(RECORDS FOR THE EXERCISE Opens)

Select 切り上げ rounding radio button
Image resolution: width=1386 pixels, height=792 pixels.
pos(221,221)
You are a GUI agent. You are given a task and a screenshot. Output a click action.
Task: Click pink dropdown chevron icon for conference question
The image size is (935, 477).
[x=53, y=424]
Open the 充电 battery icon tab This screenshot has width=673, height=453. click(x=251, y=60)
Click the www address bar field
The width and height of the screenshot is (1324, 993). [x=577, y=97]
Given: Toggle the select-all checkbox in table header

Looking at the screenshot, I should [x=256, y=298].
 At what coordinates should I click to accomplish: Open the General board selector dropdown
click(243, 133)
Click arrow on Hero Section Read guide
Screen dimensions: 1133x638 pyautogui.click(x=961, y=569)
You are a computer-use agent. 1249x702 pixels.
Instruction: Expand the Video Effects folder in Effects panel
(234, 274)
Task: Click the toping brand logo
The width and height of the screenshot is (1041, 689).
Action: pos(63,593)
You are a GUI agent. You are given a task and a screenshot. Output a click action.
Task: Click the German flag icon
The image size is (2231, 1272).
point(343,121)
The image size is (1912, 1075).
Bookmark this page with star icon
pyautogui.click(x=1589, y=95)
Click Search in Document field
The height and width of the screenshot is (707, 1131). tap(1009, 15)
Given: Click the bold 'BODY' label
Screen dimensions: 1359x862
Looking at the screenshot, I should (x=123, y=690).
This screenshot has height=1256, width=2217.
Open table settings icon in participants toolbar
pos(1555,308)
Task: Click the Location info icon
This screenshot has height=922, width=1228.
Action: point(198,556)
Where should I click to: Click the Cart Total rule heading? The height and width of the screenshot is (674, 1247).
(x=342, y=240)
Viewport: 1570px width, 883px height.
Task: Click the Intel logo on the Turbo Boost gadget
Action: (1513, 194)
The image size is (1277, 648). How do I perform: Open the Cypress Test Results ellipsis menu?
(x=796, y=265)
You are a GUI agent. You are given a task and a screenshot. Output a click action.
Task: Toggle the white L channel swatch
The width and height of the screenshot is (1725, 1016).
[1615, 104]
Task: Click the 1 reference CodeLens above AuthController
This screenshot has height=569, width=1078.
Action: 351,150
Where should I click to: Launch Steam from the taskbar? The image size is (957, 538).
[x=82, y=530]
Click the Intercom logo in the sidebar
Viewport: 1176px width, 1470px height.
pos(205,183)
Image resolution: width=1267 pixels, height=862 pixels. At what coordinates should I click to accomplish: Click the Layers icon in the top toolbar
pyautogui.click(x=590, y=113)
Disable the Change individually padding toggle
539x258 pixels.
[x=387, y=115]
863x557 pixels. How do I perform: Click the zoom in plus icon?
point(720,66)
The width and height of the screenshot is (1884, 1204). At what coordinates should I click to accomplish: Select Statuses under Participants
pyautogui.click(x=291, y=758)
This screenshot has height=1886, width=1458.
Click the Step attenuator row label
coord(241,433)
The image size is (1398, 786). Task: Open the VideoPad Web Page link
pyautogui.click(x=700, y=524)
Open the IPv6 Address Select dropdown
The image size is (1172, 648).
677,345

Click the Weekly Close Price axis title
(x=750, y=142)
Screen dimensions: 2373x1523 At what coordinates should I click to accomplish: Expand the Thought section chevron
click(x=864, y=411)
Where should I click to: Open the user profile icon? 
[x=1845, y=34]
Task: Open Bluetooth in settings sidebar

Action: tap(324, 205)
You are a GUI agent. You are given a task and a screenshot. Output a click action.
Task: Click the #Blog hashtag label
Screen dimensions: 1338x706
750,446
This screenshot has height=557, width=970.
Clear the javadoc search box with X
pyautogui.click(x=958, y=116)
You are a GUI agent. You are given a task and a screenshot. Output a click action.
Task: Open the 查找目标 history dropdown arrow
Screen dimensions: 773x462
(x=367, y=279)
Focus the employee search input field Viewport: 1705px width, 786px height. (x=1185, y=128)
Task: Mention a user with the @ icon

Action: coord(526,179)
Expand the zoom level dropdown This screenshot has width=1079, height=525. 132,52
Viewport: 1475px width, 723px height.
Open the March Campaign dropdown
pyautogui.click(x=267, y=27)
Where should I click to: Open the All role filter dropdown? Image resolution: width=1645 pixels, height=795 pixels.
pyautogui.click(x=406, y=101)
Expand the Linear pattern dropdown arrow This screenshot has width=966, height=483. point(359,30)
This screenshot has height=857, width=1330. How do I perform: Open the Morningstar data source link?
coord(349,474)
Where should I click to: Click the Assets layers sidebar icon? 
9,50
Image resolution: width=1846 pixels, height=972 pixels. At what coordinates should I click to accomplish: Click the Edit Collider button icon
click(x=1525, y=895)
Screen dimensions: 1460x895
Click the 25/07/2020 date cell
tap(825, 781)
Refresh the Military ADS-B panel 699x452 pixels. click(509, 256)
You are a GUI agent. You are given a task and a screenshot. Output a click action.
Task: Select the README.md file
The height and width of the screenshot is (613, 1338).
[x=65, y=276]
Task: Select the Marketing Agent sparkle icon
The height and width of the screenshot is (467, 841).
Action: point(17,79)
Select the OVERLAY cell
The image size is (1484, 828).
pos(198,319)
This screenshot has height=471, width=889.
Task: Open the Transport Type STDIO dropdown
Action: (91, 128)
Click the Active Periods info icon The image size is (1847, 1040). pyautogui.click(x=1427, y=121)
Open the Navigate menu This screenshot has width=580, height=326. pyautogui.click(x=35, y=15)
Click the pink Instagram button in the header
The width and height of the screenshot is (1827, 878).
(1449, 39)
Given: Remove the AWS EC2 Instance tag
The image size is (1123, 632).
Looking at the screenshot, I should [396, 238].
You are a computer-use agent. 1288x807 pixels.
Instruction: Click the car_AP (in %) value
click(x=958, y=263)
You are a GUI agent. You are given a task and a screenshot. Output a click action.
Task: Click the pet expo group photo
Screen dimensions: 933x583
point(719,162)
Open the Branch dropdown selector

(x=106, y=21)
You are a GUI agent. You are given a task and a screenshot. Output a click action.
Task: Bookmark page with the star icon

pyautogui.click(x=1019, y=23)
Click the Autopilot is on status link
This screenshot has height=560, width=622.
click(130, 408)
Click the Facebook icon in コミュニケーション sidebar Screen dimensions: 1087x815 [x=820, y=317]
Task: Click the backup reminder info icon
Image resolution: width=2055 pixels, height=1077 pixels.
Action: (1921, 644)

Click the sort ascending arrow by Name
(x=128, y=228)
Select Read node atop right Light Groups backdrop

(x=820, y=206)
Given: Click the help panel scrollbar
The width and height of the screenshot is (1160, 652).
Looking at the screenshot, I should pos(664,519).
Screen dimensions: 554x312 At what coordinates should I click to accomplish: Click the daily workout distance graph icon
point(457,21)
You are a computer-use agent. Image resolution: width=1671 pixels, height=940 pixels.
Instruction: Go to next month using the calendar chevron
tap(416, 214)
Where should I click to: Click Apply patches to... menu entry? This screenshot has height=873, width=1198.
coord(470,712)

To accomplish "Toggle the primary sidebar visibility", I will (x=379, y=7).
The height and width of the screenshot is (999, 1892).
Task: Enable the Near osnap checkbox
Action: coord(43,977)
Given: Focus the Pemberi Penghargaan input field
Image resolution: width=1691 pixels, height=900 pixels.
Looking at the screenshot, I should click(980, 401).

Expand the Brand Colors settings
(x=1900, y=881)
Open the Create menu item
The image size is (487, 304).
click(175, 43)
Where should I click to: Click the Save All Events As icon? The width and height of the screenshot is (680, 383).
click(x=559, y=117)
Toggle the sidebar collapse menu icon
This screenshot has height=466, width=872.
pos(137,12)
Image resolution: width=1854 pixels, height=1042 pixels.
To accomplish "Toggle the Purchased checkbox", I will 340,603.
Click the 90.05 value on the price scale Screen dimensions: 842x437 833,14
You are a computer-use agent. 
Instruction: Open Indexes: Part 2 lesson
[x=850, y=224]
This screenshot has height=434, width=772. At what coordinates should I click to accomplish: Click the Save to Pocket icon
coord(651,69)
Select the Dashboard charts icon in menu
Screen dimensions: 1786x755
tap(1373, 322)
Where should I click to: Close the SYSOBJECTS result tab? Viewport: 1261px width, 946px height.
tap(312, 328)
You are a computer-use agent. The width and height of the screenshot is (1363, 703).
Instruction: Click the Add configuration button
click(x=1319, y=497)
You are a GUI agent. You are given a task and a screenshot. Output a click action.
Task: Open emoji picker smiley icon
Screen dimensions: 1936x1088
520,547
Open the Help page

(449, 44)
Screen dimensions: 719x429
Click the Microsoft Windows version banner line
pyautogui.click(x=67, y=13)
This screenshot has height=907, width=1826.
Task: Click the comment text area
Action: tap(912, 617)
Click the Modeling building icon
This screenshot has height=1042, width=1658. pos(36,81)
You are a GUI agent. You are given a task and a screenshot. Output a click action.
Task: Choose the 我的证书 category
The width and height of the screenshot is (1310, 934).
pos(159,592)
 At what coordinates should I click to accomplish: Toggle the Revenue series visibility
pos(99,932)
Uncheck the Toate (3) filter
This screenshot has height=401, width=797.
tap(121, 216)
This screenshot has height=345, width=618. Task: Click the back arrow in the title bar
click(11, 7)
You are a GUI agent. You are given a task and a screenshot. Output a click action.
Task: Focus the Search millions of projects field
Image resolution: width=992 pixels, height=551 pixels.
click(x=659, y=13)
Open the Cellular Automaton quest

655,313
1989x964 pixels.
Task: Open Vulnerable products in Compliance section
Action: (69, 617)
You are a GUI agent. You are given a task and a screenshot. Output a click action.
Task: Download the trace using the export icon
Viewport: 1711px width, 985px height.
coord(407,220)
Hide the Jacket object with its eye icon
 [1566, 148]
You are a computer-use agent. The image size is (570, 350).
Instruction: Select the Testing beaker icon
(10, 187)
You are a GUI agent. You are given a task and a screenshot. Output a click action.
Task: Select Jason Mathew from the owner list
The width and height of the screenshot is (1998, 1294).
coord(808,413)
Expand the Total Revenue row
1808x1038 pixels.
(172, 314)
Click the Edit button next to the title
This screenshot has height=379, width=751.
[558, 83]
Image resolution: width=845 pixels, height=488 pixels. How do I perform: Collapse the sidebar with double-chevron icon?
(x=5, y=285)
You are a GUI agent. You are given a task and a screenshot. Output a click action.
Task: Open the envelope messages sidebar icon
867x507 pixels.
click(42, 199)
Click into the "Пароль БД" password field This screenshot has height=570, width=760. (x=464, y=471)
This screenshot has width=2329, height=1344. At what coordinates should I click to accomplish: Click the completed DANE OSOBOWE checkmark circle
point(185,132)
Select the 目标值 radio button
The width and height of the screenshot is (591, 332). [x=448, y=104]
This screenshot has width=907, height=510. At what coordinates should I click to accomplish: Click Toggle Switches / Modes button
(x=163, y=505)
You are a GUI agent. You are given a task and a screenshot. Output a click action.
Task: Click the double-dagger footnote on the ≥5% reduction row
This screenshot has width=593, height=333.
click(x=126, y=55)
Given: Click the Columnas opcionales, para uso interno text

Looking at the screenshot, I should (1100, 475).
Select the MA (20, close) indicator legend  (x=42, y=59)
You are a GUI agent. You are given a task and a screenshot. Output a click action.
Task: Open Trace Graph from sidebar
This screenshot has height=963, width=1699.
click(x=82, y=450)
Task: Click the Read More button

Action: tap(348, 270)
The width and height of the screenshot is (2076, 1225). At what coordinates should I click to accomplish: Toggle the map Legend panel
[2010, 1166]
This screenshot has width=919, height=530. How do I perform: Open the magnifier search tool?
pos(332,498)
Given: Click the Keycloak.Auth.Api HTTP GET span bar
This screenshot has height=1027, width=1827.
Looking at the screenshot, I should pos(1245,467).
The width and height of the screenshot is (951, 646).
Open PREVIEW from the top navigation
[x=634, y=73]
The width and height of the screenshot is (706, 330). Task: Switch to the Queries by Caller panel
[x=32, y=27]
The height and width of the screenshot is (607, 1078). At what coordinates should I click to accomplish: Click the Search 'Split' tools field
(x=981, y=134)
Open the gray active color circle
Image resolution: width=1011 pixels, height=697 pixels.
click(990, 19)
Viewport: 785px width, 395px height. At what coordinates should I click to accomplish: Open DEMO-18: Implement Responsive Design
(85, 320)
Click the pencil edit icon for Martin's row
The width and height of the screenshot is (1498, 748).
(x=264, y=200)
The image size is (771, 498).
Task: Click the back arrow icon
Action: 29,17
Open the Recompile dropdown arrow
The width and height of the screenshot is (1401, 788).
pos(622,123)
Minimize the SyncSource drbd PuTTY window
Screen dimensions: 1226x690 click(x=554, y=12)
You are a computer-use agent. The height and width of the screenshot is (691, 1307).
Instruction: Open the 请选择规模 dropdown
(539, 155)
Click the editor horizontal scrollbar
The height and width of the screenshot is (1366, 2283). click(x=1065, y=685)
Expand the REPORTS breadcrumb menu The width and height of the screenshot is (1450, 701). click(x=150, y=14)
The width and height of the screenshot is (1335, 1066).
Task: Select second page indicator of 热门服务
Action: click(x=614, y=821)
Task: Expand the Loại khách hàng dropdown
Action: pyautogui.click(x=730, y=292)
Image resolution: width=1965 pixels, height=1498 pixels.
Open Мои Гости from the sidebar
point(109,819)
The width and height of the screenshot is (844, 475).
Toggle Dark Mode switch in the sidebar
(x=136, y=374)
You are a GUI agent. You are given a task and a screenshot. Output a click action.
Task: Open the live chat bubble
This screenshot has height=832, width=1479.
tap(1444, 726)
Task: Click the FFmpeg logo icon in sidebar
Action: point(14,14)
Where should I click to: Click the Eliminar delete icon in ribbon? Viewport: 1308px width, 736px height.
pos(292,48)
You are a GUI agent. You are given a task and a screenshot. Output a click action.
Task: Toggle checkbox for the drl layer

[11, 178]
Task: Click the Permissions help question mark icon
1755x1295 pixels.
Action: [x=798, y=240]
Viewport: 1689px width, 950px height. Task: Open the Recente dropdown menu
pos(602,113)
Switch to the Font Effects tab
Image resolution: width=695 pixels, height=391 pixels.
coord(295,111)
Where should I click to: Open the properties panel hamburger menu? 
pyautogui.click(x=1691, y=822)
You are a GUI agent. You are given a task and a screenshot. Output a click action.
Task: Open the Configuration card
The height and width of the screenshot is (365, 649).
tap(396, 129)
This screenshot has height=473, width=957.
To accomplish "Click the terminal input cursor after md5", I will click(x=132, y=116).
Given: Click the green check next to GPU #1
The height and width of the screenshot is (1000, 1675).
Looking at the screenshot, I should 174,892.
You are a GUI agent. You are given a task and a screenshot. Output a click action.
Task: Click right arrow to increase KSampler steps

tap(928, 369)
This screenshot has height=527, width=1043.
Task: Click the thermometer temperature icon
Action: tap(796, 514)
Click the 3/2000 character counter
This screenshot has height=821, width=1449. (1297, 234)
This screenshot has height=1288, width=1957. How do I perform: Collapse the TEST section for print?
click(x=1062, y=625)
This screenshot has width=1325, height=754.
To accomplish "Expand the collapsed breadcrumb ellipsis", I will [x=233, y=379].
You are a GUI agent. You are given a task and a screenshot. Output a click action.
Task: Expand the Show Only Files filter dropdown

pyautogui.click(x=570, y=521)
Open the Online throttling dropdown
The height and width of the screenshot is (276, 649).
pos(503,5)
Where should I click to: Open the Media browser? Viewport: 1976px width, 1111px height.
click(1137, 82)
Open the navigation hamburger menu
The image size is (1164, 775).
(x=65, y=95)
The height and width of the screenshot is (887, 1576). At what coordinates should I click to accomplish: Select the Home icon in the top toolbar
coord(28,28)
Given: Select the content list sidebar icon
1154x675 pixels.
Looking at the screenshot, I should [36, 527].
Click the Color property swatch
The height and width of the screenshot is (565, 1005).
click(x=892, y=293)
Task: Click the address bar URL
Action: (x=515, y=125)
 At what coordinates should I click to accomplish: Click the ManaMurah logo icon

(RECORDS FOR THE EXERCISE Closes)

# EXERCISE REQUIREMENTS
Work through the listing above, counting every line that has the string "question" in it. Give only the final count.

# ANSWER SECTION
2